Publishing Actions
You can add, remove, or edit the outputs generated from this job. By default, a CSV output for your home directory on the selected datastore is included in the list of destinations, which can be removed if needed. You must include at least one output destination.
Columns:
Actions: Lists the action and the format for the output.
Location: The directory and filename or table information where the output is to be written.
Settings: Identifies the output format and any compression, if applicable, for the publication.
Actions:
To change format, location, and settings of an output, click the Edit icon.
To delete an output, click the X icon.
Add Publishing Action
From the available datastores in the left column, select the target for your publication.
Note
Do not create separate publishing actions that apply to the same file or database table.
New/Edit: You can create new or modify existing connections. By default, the displayed connections support publishing. See Create Connection Window.
Steps:
Select the publishing target. Click an icon in the left column.
BigQuery: You can published your results to the current project or to a different one to which you have access.
Note
You must have read and write access to any BigQuery database to which you are publishing.
To publish to a different project, click the BigQuery link at the front of the breadcrumb trail. Then, enter the identifier for the project where you wish to publish your job results.
Note
Your projects and their identifiers are available for review through the Dataprep by Trifacta menu bar. See UI Reference.
Click Go. Navigate to the database where you wish to write your BigQuery results.

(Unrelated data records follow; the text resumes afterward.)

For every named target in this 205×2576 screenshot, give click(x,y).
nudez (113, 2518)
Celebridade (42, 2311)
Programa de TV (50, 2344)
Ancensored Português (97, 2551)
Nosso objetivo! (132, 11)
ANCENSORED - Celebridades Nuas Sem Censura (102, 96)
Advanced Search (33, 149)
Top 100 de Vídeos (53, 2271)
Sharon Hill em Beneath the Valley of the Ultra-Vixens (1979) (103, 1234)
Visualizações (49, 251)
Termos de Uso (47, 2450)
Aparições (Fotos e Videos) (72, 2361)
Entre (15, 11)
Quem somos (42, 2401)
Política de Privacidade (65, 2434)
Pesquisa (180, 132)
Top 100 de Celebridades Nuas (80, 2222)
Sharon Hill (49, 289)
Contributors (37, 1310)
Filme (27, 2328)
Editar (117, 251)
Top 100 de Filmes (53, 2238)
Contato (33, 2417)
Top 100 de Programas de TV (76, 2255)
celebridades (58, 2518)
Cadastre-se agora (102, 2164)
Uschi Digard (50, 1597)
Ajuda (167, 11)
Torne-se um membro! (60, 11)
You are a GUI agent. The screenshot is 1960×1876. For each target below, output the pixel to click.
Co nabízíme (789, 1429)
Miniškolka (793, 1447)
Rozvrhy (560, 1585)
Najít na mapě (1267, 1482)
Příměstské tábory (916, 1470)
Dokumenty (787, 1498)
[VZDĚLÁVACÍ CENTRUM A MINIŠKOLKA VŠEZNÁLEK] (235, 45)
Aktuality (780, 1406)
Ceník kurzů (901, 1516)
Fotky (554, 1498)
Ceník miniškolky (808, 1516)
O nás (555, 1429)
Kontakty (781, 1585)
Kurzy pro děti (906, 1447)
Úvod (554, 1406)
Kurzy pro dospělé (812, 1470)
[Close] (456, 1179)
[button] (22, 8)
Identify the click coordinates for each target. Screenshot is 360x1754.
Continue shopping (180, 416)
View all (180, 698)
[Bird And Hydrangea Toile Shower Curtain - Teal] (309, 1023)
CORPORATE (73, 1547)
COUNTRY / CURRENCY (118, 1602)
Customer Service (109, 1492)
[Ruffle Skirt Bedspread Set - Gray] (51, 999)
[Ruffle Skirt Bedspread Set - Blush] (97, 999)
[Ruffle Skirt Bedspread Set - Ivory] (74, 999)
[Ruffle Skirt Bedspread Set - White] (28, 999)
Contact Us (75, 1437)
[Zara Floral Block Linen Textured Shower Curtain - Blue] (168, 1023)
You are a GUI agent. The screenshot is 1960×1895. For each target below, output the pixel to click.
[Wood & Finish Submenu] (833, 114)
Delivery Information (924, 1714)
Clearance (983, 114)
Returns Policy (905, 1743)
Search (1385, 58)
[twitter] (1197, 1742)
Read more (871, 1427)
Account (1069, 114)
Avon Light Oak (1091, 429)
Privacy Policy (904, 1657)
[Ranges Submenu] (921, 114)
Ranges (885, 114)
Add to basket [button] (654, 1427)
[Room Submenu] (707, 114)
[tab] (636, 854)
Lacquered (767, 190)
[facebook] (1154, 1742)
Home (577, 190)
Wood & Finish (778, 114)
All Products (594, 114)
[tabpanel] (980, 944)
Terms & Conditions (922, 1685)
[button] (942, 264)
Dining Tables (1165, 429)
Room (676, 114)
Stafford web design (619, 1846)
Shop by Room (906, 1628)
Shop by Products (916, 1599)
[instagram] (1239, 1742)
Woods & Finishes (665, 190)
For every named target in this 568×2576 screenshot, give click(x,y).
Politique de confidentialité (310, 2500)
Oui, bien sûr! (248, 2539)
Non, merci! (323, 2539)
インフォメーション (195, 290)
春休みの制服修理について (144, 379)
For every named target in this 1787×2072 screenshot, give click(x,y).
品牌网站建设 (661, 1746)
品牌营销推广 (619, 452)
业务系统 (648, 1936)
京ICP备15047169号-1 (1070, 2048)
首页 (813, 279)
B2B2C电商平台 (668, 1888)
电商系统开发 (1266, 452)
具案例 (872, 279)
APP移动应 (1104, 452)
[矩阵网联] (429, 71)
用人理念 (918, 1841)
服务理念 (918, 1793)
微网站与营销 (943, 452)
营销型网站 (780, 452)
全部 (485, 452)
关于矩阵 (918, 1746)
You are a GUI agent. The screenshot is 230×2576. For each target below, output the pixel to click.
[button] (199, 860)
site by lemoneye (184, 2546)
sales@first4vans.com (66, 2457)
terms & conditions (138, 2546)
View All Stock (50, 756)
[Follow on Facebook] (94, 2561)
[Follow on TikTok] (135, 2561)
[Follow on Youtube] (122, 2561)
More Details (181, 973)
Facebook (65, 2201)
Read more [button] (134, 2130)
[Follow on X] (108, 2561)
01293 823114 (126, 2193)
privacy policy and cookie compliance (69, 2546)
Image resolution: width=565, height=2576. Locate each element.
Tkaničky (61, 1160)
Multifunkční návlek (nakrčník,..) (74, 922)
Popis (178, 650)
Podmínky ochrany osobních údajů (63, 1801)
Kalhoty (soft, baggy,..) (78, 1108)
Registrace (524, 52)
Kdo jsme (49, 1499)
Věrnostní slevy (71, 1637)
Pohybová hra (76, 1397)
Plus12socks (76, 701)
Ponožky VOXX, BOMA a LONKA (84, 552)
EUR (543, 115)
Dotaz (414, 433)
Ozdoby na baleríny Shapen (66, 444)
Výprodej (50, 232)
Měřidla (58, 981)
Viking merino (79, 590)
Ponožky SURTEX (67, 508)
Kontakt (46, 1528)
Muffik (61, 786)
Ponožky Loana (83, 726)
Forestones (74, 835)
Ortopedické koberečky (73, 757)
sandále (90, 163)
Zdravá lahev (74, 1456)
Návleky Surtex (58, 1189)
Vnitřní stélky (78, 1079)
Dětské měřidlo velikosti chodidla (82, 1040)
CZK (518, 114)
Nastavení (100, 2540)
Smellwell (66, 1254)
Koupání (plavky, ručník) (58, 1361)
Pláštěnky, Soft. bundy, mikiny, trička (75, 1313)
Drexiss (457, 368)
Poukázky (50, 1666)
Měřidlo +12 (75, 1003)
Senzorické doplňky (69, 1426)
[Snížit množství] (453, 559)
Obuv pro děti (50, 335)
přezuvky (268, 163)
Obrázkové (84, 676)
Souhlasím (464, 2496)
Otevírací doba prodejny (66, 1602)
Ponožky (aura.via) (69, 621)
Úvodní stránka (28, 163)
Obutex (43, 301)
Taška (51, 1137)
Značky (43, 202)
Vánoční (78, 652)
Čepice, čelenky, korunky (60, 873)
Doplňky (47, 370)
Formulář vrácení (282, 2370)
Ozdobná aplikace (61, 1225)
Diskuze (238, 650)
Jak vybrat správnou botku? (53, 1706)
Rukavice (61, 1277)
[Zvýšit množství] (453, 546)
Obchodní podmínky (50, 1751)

For more information, see BigQuery Connections.
Locate a publishing destination: Do one of the following.
Explore:
Note
The publishing location must already exist before you can publish to it. The publishing user must have write permissions to the location.
For Cloud Storage, you can create a new folder in an accessible location.
Tip
To show hidden files and folders, select Show hidden. Overwriting hidden files and folders can result in unexpected behaviors in your Alteryx objects.
To sort the listings in the current directory, click the carets next to any column name.
For larger directories, browse using the paging controls.
Use the breadcrumb trail to explore the target datastore. Navigate folders as needed.
Search: Use the search bar to search for specific locations in the current folder only.
Manual entry: Click the Edit icon to manually edit or paste in a destination.
Create Folder: Depending on the storage destination, you can click it to create a new folder for the job inside the currently selected one. Do not include spaces in your folder name.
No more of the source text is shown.